Data to examine START

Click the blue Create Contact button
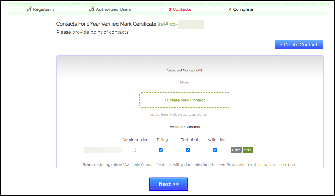[299, 45]
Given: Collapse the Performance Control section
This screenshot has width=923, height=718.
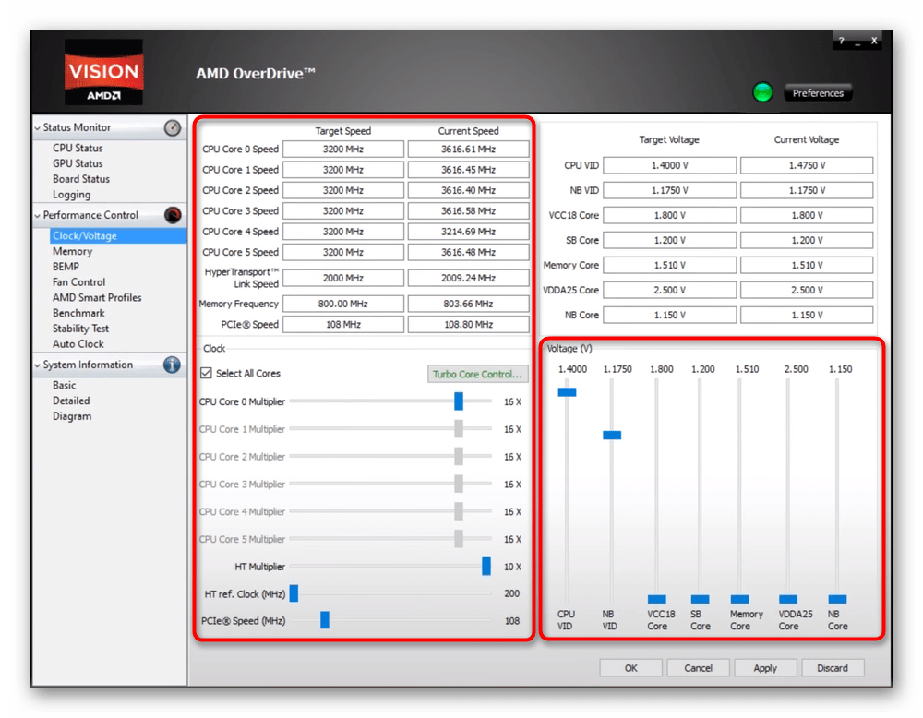Looking at the screenshot, I should coord(38,216).
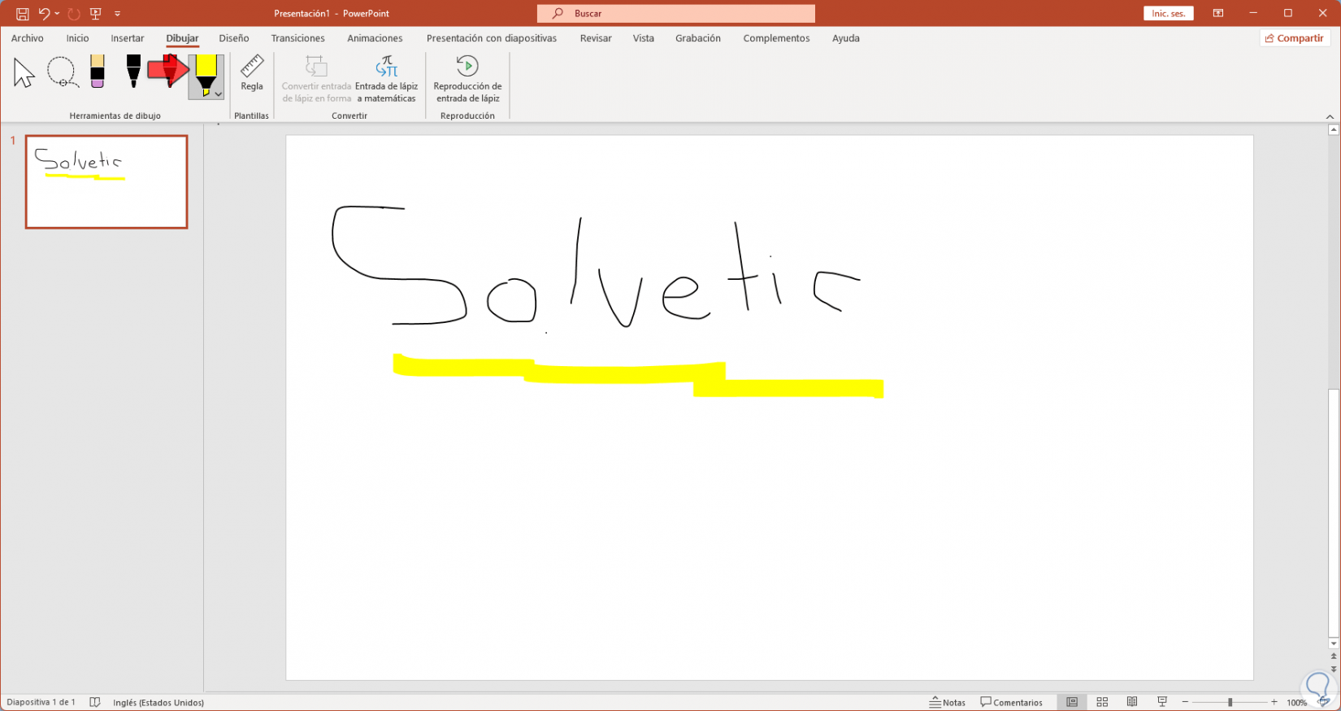Open the Transiciones ribbon tab
This screenshot has height=711, width=1341.
pos(297,38)
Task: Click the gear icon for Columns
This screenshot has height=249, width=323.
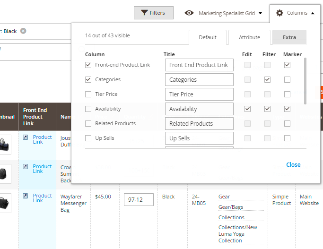Action: coord(279,13)
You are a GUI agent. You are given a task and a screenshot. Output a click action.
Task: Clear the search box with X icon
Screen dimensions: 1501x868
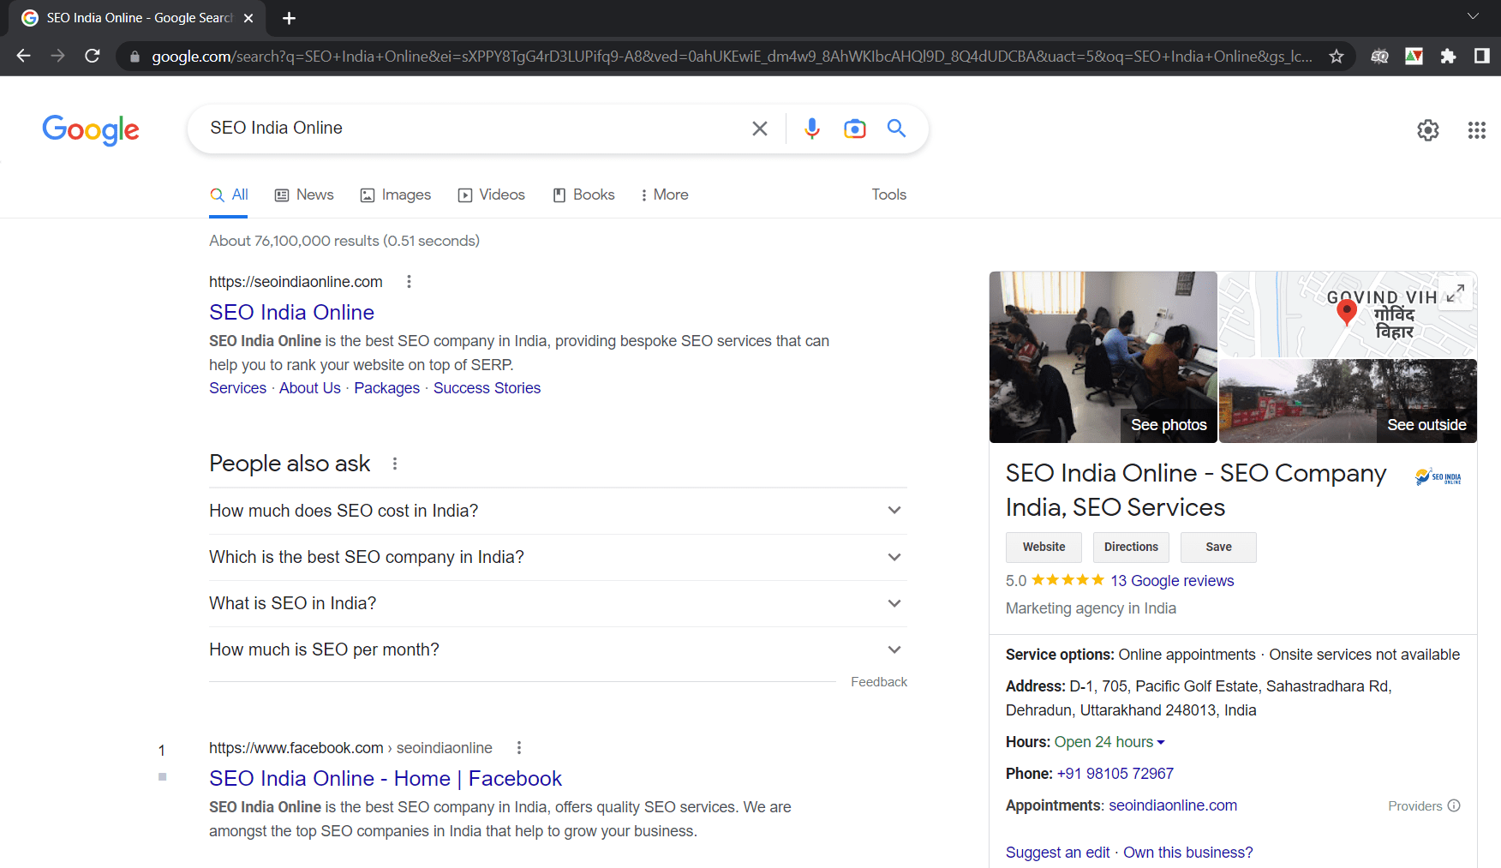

Data to examine END

### Requirement
Reproduce every entry word for word, but omit the pictures.

### Solution to the problem
Click the blue Create Contact button
[299, 45]
Given: Collapse the Performance Control section
This screenshot has width=923, height=718.
Looking at the screenshot, I should coord(38,216).
Open the Transiciones ribbon tab
This screenshot has height=711, width=1341.
pos(297,38)
Task: Click the gear icon for Columns
This screenshot has height=249, width=323.
Action: coord(279,13)
You are a GUI agent. You are given a task and a screenshot. Output a click action.
Task: Clear the search box with X icon
Screen dimensions: 1501x868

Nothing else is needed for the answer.